* **Work instruction**
Copy each line below containing "computer".

* **Input records**

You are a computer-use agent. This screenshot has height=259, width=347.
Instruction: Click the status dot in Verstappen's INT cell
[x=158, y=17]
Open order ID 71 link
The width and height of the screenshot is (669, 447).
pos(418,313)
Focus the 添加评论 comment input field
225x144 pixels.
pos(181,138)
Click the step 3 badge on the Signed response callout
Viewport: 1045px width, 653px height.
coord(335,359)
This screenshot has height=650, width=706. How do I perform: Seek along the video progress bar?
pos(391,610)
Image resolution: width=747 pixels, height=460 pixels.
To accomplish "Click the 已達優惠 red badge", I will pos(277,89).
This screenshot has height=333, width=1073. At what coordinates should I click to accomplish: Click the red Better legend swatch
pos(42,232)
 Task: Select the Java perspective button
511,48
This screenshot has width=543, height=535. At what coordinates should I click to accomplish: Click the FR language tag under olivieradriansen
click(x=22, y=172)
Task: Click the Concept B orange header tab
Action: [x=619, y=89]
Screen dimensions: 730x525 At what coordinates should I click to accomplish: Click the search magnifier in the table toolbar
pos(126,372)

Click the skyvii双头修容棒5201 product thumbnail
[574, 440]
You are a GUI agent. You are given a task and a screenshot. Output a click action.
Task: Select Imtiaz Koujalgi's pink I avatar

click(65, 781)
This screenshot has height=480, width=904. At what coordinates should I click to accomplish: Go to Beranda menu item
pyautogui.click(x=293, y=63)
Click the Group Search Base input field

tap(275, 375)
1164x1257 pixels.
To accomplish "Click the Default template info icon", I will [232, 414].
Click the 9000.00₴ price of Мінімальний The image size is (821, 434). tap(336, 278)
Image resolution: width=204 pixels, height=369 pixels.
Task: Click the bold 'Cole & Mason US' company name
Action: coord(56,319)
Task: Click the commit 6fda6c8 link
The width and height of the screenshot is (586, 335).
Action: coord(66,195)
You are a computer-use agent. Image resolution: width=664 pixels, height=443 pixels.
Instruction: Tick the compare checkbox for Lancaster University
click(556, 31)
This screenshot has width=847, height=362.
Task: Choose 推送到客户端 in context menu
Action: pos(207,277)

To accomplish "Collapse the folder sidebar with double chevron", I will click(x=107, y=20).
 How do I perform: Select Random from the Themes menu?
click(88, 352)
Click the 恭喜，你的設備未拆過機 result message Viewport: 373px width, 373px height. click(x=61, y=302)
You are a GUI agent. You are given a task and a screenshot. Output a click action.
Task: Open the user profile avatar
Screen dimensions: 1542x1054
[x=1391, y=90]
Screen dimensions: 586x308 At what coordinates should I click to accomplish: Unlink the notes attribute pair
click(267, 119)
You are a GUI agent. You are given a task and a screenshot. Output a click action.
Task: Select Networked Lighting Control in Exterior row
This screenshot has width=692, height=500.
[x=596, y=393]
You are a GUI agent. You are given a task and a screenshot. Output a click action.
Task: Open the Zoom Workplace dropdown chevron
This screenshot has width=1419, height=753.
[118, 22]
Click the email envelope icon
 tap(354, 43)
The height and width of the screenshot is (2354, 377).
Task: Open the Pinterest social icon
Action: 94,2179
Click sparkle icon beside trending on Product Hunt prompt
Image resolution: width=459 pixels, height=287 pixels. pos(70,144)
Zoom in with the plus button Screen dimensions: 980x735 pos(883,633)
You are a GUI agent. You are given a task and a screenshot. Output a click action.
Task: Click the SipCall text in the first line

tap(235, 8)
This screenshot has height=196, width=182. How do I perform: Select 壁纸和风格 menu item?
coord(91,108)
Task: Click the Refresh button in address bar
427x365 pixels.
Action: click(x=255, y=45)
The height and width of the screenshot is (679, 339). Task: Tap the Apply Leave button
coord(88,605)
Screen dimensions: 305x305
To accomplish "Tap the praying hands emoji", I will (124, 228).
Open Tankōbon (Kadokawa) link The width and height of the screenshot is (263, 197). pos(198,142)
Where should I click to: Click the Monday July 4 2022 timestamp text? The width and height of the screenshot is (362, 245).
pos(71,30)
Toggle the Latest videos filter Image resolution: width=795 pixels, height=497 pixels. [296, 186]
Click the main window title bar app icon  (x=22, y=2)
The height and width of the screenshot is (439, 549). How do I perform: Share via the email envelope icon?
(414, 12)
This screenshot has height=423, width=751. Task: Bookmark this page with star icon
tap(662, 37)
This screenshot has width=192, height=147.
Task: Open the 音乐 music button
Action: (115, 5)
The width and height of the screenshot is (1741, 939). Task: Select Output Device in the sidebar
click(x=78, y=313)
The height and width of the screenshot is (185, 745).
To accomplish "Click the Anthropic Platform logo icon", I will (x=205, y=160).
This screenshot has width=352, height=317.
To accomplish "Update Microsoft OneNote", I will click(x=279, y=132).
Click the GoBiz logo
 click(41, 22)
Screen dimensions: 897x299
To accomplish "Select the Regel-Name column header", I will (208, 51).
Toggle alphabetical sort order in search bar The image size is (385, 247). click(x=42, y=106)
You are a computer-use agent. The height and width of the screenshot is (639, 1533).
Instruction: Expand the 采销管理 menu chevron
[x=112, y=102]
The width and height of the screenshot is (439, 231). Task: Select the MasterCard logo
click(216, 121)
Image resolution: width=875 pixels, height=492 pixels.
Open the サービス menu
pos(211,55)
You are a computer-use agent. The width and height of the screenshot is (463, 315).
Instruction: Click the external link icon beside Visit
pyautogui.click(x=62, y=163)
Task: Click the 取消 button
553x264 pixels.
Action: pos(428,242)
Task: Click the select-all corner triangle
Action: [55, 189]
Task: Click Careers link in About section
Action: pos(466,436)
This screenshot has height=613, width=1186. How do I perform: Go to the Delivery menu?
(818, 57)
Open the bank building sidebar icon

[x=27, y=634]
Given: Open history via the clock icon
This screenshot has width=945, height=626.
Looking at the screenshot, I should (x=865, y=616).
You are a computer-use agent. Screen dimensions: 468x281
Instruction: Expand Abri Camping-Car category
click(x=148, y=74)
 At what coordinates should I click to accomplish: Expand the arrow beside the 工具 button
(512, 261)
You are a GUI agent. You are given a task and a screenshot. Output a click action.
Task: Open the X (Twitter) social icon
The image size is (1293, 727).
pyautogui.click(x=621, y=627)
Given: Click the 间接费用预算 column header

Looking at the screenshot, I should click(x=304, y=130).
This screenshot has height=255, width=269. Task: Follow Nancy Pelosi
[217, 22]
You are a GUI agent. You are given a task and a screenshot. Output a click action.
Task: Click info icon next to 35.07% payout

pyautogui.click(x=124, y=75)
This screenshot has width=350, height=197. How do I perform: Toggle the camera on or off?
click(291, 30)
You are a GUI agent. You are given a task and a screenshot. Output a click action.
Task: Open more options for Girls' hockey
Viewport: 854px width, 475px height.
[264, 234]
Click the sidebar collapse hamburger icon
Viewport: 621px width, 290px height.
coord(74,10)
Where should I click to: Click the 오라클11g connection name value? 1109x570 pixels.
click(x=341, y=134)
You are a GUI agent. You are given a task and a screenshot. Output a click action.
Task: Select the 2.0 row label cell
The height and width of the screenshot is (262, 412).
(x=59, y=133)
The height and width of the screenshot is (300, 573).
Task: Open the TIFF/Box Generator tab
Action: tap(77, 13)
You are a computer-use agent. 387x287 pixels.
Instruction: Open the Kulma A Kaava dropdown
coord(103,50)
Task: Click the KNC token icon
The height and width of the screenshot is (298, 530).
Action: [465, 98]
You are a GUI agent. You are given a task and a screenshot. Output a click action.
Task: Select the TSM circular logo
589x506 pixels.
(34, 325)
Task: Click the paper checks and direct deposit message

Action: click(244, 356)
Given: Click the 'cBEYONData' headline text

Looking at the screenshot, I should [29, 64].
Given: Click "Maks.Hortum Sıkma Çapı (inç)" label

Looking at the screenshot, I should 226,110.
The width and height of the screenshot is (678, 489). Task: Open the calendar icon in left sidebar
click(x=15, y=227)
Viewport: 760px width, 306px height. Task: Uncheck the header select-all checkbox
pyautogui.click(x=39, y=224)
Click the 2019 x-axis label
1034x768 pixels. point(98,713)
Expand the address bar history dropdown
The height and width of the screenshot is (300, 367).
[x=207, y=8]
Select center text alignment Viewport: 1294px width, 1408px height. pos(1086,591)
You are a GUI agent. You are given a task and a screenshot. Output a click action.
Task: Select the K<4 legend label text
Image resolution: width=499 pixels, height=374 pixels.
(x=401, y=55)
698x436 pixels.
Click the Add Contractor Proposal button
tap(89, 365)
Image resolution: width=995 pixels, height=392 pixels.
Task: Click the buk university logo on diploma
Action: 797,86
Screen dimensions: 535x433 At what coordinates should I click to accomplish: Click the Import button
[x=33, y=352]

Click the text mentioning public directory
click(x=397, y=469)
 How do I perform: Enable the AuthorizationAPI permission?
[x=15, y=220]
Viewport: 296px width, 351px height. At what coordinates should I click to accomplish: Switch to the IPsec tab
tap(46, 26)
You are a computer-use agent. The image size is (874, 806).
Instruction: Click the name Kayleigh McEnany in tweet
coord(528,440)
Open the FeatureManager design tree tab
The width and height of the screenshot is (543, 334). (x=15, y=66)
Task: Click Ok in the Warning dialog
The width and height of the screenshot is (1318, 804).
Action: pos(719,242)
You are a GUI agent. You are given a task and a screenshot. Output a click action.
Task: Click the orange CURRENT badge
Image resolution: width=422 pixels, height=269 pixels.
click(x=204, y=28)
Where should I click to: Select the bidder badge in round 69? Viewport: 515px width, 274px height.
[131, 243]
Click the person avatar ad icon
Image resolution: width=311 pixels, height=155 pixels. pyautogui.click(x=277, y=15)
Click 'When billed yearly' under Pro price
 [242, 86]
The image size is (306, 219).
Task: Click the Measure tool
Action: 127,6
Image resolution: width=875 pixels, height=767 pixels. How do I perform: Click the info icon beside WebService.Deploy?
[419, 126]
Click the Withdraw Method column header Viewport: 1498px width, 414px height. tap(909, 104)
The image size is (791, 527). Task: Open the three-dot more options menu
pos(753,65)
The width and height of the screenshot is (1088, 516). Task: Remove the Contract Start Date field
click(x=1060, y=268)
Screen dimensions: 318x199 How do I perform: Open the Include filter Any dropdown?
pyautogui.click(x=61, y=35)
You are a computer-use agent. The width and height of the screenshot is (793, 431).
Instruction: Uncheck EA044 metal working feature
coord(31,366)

* **Completed task**
You are a computer-use agent. This screenshot has height=259, width=347.
You are a computer-use agent. Image resolution: width=664 pixels, height=443 pixels.
You are a computer-use agent. The height and width of the screenshot is (639, 1533).
You are a computer-use agent. The width and height of the screenshot is (463, 315).
You are a computer-use agent. Screen dimensions: 468x281
You are a computer-use agent. 387x287 pixels.
You are a computer-use agent. The image size is (874, 806).
You are a computer-use agent. The width and height of the screenshot is (793, 431).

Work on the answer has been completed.